§ EXERCISE DESCRIPTION:
In your reply, write out the records exactly, each line intact.

Stored data entries:
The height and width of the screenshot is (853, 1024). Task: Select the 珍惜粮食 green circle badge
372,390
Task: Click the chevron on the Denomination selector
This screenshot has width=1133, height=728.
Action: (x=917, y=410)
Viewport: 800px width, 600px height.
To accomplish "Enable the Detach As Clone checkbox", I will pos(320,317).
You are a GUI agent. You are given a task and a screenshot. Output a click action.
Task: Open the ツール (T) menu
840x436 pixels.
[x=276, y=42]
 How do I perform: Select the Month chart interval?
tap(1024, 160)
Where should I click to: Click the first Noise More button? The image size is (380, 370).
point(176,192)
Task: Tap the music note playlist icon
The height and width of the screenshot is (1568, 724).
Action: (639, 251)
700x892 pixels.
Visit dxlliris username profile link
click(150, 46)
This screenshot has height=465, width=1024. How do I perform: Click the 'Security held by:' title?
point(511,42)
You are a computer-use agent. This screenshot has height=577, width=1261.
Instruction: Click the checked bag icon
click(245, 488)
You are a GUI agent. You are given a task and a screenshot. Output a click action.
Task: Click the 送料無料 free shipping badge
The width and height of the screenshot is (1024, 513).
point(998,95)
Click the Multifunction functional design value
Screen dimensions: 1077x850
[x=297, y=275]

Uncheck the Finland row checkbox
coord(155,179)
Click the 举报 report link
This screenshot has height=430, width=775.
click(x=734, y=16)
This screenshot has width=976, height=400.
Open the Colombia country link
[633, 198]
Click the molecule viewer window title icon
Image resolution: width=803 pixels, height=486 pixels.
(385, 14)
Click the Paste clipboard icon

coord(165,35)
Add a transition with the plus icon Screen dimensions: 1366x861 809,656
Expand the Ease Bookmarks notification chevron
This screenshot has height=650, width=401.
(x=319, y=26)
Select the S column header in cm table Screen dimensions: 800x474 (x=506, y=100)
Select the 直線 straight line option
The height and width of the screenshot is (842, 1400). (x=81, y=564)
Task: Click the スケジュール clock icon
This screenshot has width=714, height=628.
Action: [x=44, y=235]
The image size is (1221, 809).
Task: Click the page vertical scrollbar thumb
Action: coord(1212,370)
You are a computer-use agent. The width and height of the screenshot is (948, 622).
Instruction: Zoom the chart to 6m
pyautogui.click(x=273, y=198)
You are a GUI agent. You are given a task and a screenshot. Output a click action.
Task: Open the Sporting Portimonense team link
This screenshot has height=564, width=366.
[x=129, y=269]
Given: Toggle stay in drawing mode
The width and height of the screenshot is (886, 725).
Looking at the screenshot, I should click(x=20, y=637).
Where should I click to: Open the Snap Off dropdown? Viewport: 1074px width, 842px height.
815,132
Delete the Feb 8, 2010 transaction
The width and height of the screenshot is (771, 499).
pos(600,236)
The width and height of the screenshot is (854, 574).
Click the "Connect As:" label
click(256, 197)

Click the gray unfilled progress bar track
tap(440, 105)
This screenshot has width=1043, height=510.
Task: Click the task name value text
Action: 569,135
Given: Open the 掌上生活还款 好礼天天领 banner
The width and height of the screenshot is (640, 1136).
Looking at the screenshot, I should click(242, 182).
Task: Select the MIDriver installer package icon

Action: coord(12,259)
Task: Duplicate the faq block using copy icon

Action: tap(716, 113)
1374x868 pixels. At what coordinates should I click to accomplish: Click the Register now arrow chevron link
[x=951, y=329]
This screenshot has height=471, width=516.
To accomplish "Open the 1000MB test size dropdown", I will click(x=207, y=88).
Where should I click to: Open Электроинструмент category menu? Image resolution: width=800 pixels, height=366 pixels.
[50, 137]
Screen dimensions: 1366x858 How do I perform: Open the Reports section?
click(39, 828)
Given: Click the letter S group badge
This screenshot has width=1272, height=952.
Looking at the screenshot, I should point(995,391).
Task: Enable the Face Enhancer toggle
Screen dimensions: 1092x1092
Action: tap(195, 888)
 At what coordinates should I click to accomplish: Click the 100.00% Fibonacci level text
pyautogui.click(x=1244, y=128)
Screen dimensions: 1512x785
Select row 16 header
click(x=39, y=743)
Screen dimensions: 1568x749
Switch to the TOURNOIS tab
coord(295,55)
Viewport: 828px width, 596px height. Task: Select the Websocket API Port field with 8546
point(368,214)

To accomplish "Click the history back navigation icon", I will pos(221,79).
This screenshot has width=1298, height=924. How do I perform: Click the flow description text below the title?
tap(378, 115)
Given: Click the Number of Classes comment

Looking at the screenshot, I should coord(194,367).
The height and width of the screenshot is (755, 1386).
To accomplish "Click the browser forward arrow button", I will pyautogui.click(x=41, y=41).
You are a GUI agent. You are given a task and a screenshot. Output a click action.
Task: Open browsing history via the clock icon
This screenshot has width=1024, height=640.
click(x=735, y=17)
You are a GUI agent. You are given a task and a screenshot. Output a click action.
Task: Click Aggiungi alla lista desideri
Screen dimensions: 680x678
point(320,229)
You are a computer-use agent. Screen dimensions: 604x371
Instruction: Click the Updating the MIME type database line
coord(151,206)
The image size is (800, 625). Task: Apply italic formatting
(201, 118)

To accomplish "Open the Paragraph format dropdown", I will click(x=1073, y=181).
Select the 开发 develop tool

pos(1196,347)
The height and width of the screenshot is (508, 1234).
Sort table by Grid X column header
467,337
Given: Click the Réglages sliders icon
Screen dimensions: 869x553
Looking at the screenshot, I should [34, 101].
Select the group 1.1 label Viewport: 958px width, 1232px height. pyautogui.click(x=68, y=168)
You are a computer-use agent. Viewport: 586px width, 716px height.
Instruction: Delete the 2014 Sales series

§ PROBLEM SOLUTION:
The height and width of the screenshot is (853, 1024). Task: Select the 珍惜粮食 green circle badge
372,390
Task: Click the chevron on the Denomination selector
This screenshot has width=1133, height=728.
Action: (x=917, y=410)
Viewport: 800px width, 600px height.
To accomplish "Enable the Detach As Clone checkbox", I will pos(320,317).
You are a GUI agent. You are given a task and a screenshot. Output a click action.
Task: Open the ツール (T) menu
840x436 pixels.
[x=276, y=42]
 How do I perform: Select the Month chart interval?
tap(1024, 160)
Where should I click to: Click the first Noise More button? The image size is (380, 370).
point(176,192)
Task: Tap the music note playlist icon
The height and width of the screenshot is (1568, 724).
Action: (639, 251)
700x892 pixels.
Visit dxlliris username profile link
click(150, 46)
This screenshot has height=465, width=1024. How do I perform: Click the 'Security held by:' title?
point(511,42)
You are a computer-use agent. This screenshot has height=577, width=1261.
Instruction: Click the checked bag icon
click(245, 488)
You are a GUI agent. You are given a task and a screenshot. Output a click action.
Task: Click the 送料無料 free shipping badge
The width and height of the screenshot is (1024, 513).
point(998,95)
Click the Multifunction functional design value
Screen dimensions: 1077x850
[x=297, y=275]

Uncheck the Finland row checkbox
coord(155,179)
Click the 举报 report link
This screenshot has height=430, width=775.
click(x=734, y=16)
This screenshot has width=976, height=400.
Open the Colombia country link
[633, 198]
Click the molecule viewer window title icon
Image resolution: width=803 pixels, height=486 pixels.
(385, 14)
Click the Paste clipboard icon

coord(165,35)
Add a transition with the plus icon Screen dimensions: 1366x861 809,656
Expand the Ease Bookmarks notification chevron
This screenshot has height=650, width=401.
(x=319, y=26)
Select the S column header in cm table Screen dimensions: 800x474 (x=506, y=100)
Select the 直線 straight line option
The height and width of the screenshot is (842, 1400). (x=81, y=564)
Task: Click the スケジュール clock icon
This screenshot has width=714, height=628.
Action: [x=44, y=235]
The image size is (1221, 809).
Task: Click the page vertical scrollbar thumb
Action: coord(1212,370)
You are a computer-use agent. The width and height of the screenshot is (948, 622).
Instruction: Zoom the chart to 6m
pyautogui.click(x=273, y=198)
You are a GUI agent. You are given a task and a screenshot. Output a click action.
Task: Open the Sporting Portimonense team link
This screenshot has height=564, width=366.
[x=129, y=269]
Given: Toggle stay in drawing mode
The width and height of the screenshot is (886, 725).
Looking at the screenshot, I should click(x=20, y=637).
Where should I click to: Open the Snap Off dropdown? Viewport: 1074px width, 842px height.
815,132
Delete the Feb 8, 2010 transaction
The width and height of the screenshot is (771, 499).
pos(600,236)
The width and height of the screenshot is (854, 574).
Click the "Connect As:" label
click(256, 197)

Click the gray unfilled progress bar track
tap(440, 105)
This screenshot has width=1043, height=510.
Task: Click the task name value text
Action: 569,135
Given: Open the 掌上生活还款 好礼天天领 banner
The width and height of the screenshot is (640, 1136).
Looking at the screenshot, I should click(242, 182).
Task: Select the MIDriver installer package icon

Action: coord(12,259)
Task: Duplicate the faq block using copy icon

Action: tap(716, 113)
1374x868 pixels. At what coordinates should I click to accomplish: Click the Register now arrow chevron link
[x=951, y=329]
This screenshot has height=471, width=516.
To accomplish "Open the 1000MB test size dropdown", I will click(x=207, y=88).
Where should I click to: Open Электроинструмент category menu? Image resolution: width=800 pixels, height=366 pixels.
[50, 137]
Screen dimensions: 1366x858 How do I perform: Open the Reports section?
click(39, 828)
Given: Click the letter S group badge
This screenshot has width=1272, height=952.
Looking at the screenshot, I should point(995,391).
Task: Enable the Face Enhancer toggle
Screen dimensions: 1092x1092
Action: tap(195, 888)
 At what coordinates should I click to accomplish: Click the 100.00% Fibonacci level text
pyautogui.click(x=1244, y=128)
Screen dimensions: 1512x785
Select row 16 header
click(x=39, y=743)
Screen dimensions: 1568x749
Switch to the TOURNOIS tab
coord(295,55)
Viewport: 828px width, 596px height. Task: Select the Websocket API Port field with 8546
point(368,214)

To accomplish "Click the history back navigation icon", I will pos(221,79).
This screenshot has width=1298, height=924. How do I perform: Click the flow description text below the title?
tap(378, 115)
Given: Click the Number of Classes comment

Looking at the screenshot, I should coord(194,367).
The height and width of the screenshot is (755, 1386).
To accomplish "Click the browser forward arrow button", I will pyautogui.click(x=41, y=41).
You are a GUI agent. You are given a task and a screenshot. Output a click action.
Task: Open browsing history via the clock icon
This screenshot has width=1024, height=640.
click(x=735, y=17)
You are a GUI agent. You are given a task and a screenshot. Output a click action.
Task: Click Aggiungi alla lista desideri
Screen dimensions: 680x678
point(320,229)
You are a computer-use agent. Screen dimensions: 604x371
Instruction: Click the Updating the MIME type database line
coord(151,206)
The image size is (800, 625). Task: Apply italic formatting
(201, 118)

To accomplish "Open the Paragraph format dropdown", I will click(x=1073, y=181).
Select the 开发 develop tool

pos(1196,347)
The height and width of the screenshot is (508, 1234).
Sort table by Grid X column header
467,337
Given: Click the Réglages sliders icon
Screen dimensions: 869x553
Looking at the screenshot, I should [34, 101].
Select the group 1.1 label Viewport: 958px width, 1232px height. pyautogui.click(x=68, y=168)
You are a computer-use agent. Viewport: 586px width, 716px height.
Instruction: Delete the 2014 Sales series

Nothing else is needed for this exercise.